■ STATED PROBLEM 1 ■
Add 44 to every coordinate in the entries, from the first entry through the line with "February 2025 (393, 968)", counting both ends. Write those lines out again with the new coordinates.

=== DOCUMENT SEGMENT ===

Studio album by Earl Hines
- Released: 1974
- Recorded: July 16, 1974 SEED studio, Valauris, France
- Genre: Jazz
- Label: Black & Blue 33.116
- Producer: Gerhard Lehner

Earl Hines chronology
| Hines '74 (1974) | Earl Hines at Sundown (1974) | The Dirty Old Men (1974) |

= Earl Hines at Sundown =

Earl Hines at Sundown is an album by pianist Earl Hines recorded in France in 1974 for the Black & Blue label.

==Reception==

Allmusic reviewer Ken Dryden stated: "The pianist is in terrific form on At Sundown... an excellent example of Hines' productive final years".

=== DATASET EXCERPTS ===

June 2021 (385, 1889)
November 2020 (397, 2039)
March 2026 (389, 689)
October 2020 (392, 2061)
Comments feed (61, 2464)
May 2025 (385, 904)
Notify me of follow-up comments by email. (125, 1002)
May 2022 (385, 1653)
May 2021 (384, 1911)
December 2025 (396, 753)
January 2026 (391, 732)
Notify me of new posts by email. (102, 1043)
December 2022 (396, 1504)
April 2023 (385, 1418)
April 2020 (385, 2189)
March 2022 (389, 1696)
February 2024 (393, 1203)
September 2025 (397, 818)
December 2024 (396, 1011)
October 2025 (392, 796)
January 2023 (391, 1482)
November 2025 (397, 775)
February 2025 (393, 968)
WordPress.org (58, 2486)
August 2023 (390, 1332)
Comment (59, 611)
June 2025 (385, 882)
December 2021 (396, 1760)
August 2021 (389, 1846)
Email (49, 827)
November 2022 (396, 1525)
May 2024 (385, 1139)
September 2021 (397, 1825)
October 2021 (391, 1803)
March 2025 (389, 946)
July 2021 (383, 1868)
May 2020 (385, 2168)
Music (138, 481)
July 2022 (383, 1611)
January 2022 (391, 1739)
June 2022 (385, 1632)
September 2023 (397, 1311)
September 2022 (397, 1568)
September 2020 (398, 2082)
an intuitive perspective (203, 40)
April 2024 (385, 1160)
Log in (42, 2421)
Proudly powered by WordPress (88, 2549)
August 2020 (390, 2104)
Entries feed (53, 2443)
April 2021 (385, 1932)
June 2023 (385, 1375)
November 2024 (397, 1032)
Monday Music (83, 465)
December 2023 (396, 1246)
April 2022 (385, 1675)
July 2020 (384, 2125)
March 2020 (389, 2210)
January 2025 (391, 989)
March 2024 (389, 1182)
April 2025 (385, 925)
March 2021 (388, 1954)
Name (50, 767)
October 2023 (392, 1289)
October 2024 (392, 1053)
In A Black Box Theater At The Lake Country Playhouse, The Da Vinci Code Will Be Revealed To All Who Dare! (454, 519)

===

■ STATED PROBLEM 2 ■
In the text on Earl Hines at Sundown, rename "Black & Blue" to "Black and Blue" and write out the passage from "Studio album by" to "Black & Blue label." again.

■ COMPLETE ANSWER 1 ■
June 2021 (429, 1933)
November 2020 (441, 2083)
March 2026 (433, 733)
October 2020 (436, 2105)
Comments feed (105, 2508)
May 2025 (429, 948)
Notify me of follow-up comments by email. (169, 1046)
May 2022 (429, 1697)
May 2021 (428, 1955)
December 2025 (440, 797)
January 2026 (435, 776)
Notify me of new posts by email. (146, 1087)
December 2022 (440, 1548)
April 2023 (429, 1462)
April 2020 (429, 2233)
March 2022 (433, 1740)
February 2024 (437, 1247)
September 2025 (441, 862)
December 2024 (440, 1055)
October 2025 (436, 840)
January 2023 (435, 1526)
November 2025 (441, 819)
February 2025 (437, 1012)

■ COMPLETE ANSWER 2 ■
Studio album by Earl Hines
- Released: 1974
- Recorded: July 16, 1974 SEED studio, Valauris, France
- Genre: Jazz
- Label: Black and Blue 33.116
- Producer: Gerhard Lehner

Earl Hines chronology
| Hines '74 (1974) | Earl Hines at Sundown (1974) | The Dirty Old Men (1974) |

= Earl Hines at Sundown =

Earl Hines at Sundown is an album by pianist Earl Hines recorded in France in 1974 for the Black and Blue label.